Maria Skeppstedta, Elina Kangasa, Peter Ljunglöfb,

Magnus Ahltorpa, Gunnar Erikssona, and Rickard Domeija

aThe Institute for Language and Folklore, Sweden

bThe University of Gothenburg, Sweden/Chalmers University of Technology, Sweden

Plans for using texts from public authorities for creating a partly parallel Meänkieli corpus

A parallel corpus consisting of texts from Swedish public authorities has previously been made freely available within The National Language Bank of Sweden.0 We plan to gradually extend this corpus by adding texts written in the national minority languages of Sweden [4], i.e. all varieties of Meänkieli, Finnish, Romani Chib, Yiddish and Sami that are spoken in Sweden.
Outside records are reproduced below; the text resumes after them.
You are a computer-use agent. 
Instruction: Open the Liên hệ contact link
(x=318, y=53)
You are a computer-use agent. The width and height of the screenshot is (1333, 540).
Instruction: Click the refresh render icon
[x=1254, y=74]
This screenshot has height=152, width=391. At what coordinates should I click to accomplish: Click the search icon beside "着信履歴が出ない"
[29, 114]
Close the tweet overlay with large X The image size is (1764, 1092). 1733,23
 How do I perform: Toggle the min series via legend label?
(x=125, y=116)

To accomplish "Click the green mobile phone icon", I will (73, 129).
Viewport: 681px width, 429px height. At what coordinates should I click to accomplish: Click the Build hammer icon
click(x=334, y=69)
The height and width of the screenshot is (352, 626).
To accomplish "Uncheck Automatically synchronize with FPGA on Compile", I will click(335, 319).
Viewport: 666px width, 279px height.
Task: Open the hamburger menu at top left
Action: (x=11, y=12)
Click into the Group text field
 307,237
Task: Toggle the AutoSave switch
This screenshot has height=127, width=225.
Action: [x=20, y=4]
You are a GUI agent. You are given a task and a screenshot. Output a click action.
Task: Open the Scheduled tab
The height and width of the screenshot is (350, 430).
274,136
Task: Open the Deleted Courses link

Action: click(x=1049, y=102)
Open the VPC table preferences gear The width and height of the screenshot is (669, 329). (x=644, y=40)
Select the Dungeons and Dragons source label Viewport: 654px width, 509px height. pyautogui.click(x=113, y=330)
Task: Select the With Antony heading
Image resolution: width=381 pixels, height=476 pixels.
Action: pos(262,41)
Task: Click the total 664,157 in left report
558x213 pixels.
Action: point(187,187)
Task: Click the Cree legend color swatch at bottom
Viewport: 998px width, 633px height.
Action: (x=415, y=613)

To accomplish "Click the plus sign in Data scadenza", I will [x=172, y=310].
As a first step, we will collect texts published in Meänkieli on the web pages of public agencies and local municipalities. Where available, we will also collect Finnish, English and Swedish texts that are parallel to the retrieved Meänkieli texts. These texts are often originally written in Swedish and then translated into other languages.

Meänkieli texts published by Swedish authorities are usually (i) thematically narrow, (ii) limited in size, and (iii) written by a small number of authors and translators. As these texts have typically been translated from Swedish, they could also be considered as belonging to a somewhat constructed genre, which might be influenced by the source language.

However, although there are corpora collections that include Meänkieli texts [3], the general availability of language resources and language tools for Meänkieli is scarce [1]. Therefore, despite its limitations, the planned corpus could form a useful resource, e.g. for gaining more examples of how the language is used, and as an input for creating some types of language processing tools. In particular, we estimate that the resource will become valuable, since it will be freely available, and since it will contain parallel and semi-parallel texts.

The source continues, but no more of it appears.